The Theme of Marriage in The Beautiful and Damned Essay Example

📌Category: American Literature, Literature
📌Words: 1394
📌Pages: 6
📌Published: 20 June 2021

Among the elites of society, exist two types of opulent people: the type that does not so much as lift a finger and, inherits all the riches, and the kind that makes their name, a name to remember. In Fitzgerald’s The Beautiful and Damned, Anthony and Gloria Patch live an aimlessly lavish life; however, as the plot unfolds, the two lovers soon realize that their marriage is purely lustrous and bears no substance much like their personal lives. Thus, Anthony turns to an affair with a younger woman as an attempt to bring significance to his inefficacious life.
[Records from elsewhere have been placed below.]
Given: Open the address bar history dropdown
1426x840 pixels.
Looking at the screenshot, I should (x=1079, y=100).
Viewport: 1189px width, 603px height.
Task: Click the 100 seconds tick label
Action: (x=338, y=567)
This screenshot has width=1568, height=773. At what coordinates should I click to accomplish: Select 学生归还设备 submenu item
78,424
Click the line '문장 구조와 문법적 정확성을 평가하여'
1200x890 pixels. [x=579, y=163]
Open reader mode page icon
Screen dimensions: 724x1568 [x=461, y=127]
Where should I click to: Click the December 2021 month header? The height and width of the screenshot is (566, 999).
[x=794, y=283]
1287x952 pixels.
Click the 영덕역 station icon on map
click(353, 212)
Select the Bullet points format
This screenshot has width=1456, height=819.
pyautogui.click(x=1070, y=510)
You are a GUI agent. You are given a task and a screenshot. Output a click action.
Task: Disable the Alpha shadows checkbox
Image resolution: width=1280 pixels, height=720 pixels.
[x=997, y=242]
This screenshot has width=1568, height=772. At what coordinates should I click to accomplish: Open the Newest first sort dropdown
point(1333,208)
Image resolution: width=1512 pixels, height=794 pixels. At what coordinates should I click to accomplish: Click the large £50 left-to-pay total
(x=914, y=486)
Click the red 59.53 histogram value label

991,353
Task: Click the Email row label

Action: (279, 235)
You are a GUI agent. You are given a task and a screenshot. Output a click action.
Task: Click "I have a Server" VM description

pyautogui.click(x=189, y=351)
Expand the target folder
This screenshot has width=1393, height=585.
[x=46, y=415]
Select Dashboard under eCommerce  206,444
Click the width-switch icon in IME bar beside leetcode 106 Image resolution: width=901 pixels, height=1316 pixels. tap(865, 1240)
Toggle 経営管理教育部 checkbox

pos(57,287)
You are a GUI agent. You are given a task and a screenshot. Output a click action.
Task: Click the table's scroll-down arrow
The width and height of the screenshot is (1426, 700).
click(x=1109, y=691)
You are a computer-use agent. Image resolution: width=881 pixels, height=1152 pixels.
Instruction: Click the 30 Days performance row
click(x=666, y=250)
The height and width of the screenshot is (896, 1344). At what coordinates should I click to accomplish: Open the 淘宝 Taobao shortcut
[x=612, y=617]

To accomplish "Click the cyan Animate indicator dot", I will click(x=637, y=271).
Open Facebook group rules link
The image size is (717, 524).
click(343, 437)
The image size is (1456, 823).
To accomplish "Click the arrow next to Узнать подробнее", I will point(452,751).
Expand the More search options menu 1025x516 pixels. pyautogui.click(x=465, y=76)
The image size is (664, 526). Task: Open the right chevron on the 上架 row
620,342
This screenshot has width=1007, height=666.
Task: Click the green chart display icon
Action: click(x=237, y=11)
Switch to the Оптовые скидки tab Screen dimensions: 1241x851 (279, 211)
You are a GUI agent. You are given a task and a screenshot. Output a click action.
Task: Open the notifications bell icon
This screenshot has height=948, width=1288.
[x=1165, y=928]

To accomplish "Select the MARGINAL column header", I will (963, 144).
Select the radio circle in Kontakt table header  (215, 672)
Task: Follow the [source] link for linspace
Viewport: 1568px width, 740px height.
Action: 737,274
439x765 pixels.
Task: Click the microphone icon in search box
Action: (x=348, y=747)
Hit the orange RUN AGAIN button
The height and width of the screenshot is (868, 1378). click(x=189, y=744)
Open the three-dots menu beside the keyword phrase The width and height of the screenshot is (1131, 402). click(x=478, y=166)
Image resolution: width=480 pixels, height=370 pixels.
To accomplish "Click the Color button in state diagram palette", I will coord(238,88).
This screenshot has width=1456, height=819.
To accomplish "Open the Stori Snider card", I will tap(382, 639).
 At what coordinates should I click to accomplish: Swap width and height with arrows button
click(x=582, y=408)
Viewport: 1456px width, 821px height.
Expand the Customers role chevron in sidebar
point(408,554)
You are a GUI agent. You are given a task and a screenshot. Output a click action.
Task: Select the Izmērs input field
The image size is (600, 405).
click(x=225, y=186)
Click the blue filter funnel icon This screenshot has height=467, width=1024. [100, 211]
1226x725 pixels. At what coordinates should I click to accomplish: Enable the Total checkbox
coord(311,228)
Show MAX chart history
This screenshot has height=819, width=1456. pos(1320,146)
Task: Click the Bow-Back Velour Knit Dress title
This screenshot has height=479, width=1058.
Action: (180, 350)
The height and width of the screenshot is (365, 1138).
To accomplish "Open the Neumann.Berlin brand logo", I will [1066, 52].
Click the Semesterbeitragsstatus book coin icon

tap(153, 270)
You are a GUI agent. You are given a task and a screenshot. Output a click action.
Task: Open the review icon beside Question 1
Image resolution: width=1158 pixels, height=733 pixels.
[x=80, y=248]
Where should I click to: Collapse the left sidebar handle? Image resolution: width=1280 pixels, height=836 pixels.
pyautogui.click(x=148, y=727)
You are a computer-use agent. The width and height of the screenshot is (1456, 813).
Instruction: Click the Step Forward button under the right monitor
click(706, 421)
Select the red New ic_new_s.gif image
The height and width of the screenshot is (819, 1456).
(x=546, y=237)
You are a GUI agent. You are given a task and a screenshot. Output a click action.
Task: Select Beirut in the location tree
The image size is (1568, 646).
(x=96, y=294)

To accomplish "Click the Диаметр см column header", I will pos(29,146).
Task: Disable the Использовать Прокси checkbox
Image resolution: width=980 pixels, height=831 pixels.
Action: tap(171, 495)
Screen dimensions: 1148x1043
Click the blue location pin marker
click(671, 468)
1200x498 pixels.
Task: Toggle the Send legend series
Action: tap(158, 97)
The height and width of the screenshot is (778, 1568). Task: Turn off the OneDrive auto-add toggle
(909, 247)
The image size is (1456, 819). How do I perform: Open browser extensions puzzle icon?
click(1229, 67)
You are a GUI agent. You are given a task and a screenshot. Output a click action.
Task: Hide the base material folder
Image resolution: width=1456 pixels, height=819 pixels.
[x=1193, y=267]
Much like the lives of Anthony and Gloria, Tom and Daisy Buchanan of the Great Gatsby, have come into wealth through generations of inheritance and have a relationship that is merely built on superficiality; as a result, their marriage begins to crumble, and Tom seeks purpose in his life through his affair with Myrtle Wilson. Those who live solely on the basis of wealth, inevitably lack ambition and objective in their life. In Fitzgerald’s Beautiful and Damned, Anthony and Gloria lack achievement in their personal lives and rather seek gratification through their possessions; Tom and Daisy of the Great Gatsby exert an almost identical value in their lives. Through his twentieth-century works, Fitzgerald sheds light on the complete and utterly idle reality of those living their wealthy lives in waste.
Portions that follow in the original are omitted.